On cross-examination the next day, he was asked:

Q: "Yesterday you testified that on November 8th, you went to Calexico for the first time and that the purpose was to visit--to meet your aunt, was that right?"

A: "Yes, true."

Manuel had entered the United States at the Calexico border crossing on November 1.

The government subsequently dismissed Manuel's first conviction and charged him with (1) a violation of 18 U.S.C. Sec. 545, for smuggling contraband; and (2) a violation of 18 U.S.C. Sec. 1623 (false declaration before a court) for the above statements. Manuel was convicted of the Sec. 1623 charge.1

II.

Manuel claims that the government did not sufficiently prove that his allegedly perjurious statement was false or material. To establish perjury under 18 U.S.C. Sec. 1623, the government must show that (1) the defendant made a statement, (2) the statement was false, and (3) the statement was material. 18 U.S.C. Sec. 1623 ("Whoever under oath ... in any proceeding before or ancillary to any court or grand jury of the United States knowingly makes any false material declaration ... shall be [guilty of perjury.]"). If any element is missing, a perjury conviction must be reversed.

A.

With regard to falsity, Manuel makes two arguments.2 He first argues that the Treasury Enforcement Communications System ("TECS") computer record showing that he crossed the border on November 1, standing alone, is not enough to prove that he crossed the border on that day. It is true that bare telephone records are often insufficient to prove that a conversation took place. See United States v. Kelly, 540 F.2d 990 (9th Cir.1976), cert. denied, 429 U.S. 1040 (1977) (finding that telephone records showing that a call was placed from one residence to another did not establish that the owners of the residences had a conversation, because other people could have answered the telephone). In this case, however, the issue was whether Manuel crossed the border. A telephone conversation, by its very nature, involves a telephone call and a conversation; thus, proof of a telephone conversation requires both a record of the call and the testimony of one of the call's participants. A border crossing, however, involves the physical act of crossing and no more; it can thus be substantiated solely by a computer generated business record showing a crossing. Even if it could not, Manuel cannot convincingly assert that another person used his card because it is standard procedure for Customs Inspectors to verify that the photograph on the TECS card matches its user.
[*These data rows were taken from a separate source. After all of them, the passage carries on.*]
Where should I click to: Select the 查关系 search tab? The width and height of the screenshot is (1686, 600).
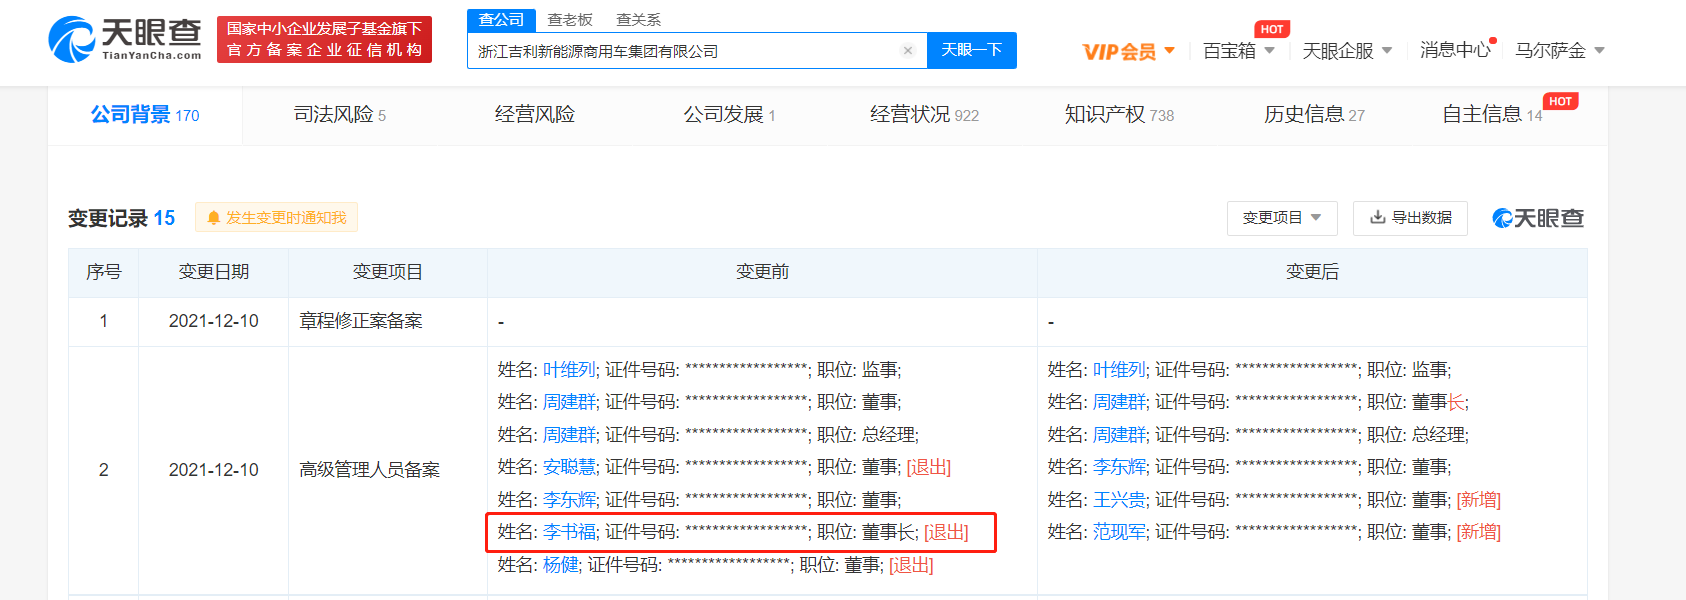(x=638, y=19)
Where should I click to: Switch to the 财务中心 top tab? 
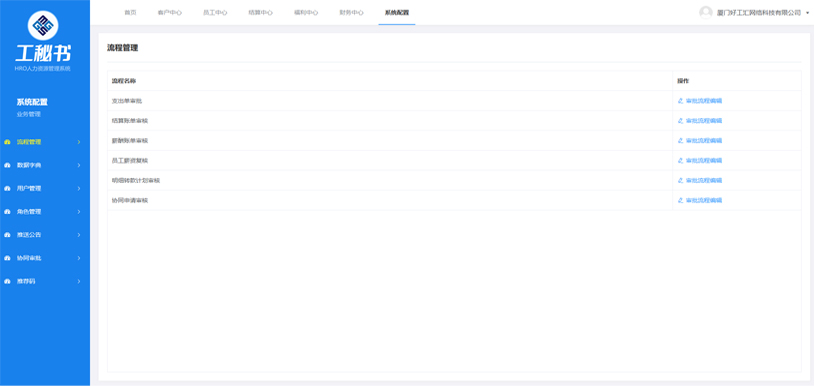351,12
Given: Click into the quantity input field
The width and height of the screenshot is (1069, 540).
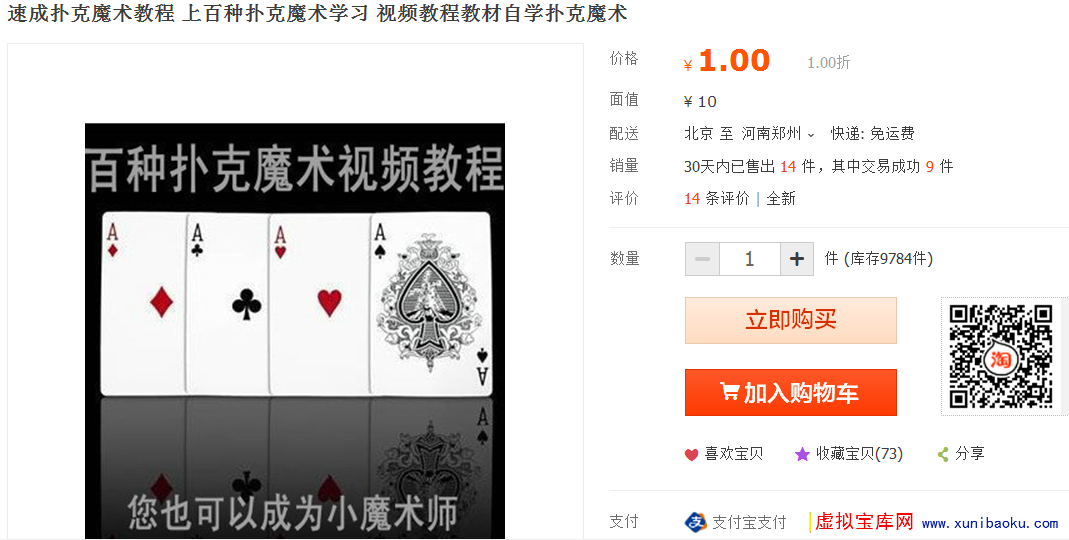Looking at the screenshot, I should coord(750,259).
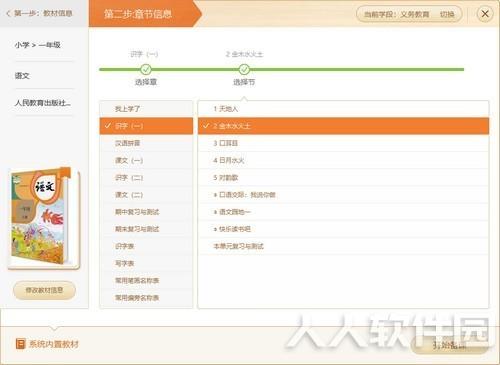
Task: Click the 选择节 green checkmark step icon
Action: tap(244, 69)

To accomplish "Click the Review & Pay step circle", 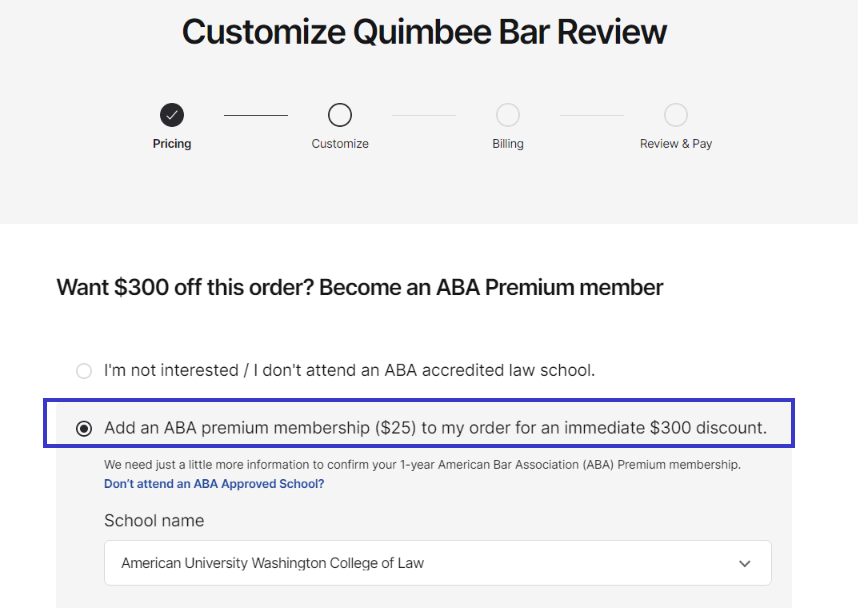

Manuel next argues that his "no" answer to the question "You had never been to Calexico before?" was literally true because he could have thought that the question referred to the Calexico business district (where he had never been before), and not the Calexico border crossing (where he had been on November 1). This seems implausible given that the business district is only two blocks from the border crossing. Not only would it seem physically difficult to visit one and not the other, it also seems unlikely that Manuel would have thought the question on direct examination referred solely to the business district; the questions preceding Manuel's proffered statement drew no distinction between the two. We therefore find sufficient evidence of falsity.

B.

In the second half of his attack on the sufficiency of the evidence, Manuel claims that his false statement was immaterial. For the purposes of Sec. 1623, a statement is material if it " 'has a natural tendency to influence, or was capable of influencing, the decision of' the decision-making body to which it was addressed." Clark, 918 F.2d at 846 (citing Kungys v. United States, 485 U.S. 759, 770 (1988)). Such a statement "need not be material to any particular issue, but may be material to any proper matter of inquiry." United States v. Ostertag, 671 F.2d 262, 264 (8th Cir.1982). The government need only make "some showing" of materiality. Martinez, 855 F.2d at 624.

Materiality is a broad concept. See United States v. Clark, 918 F.2d 843 (9th Cir.1990) (finding that the defendants' statement that they were ill was material for perjury purposes to the defendants' claim of employer-retaliation because the statement, if false, would have given their employer a legitimate and non-retaliatory reason to punish the defendants for violating its sick leave policy). But see United States v.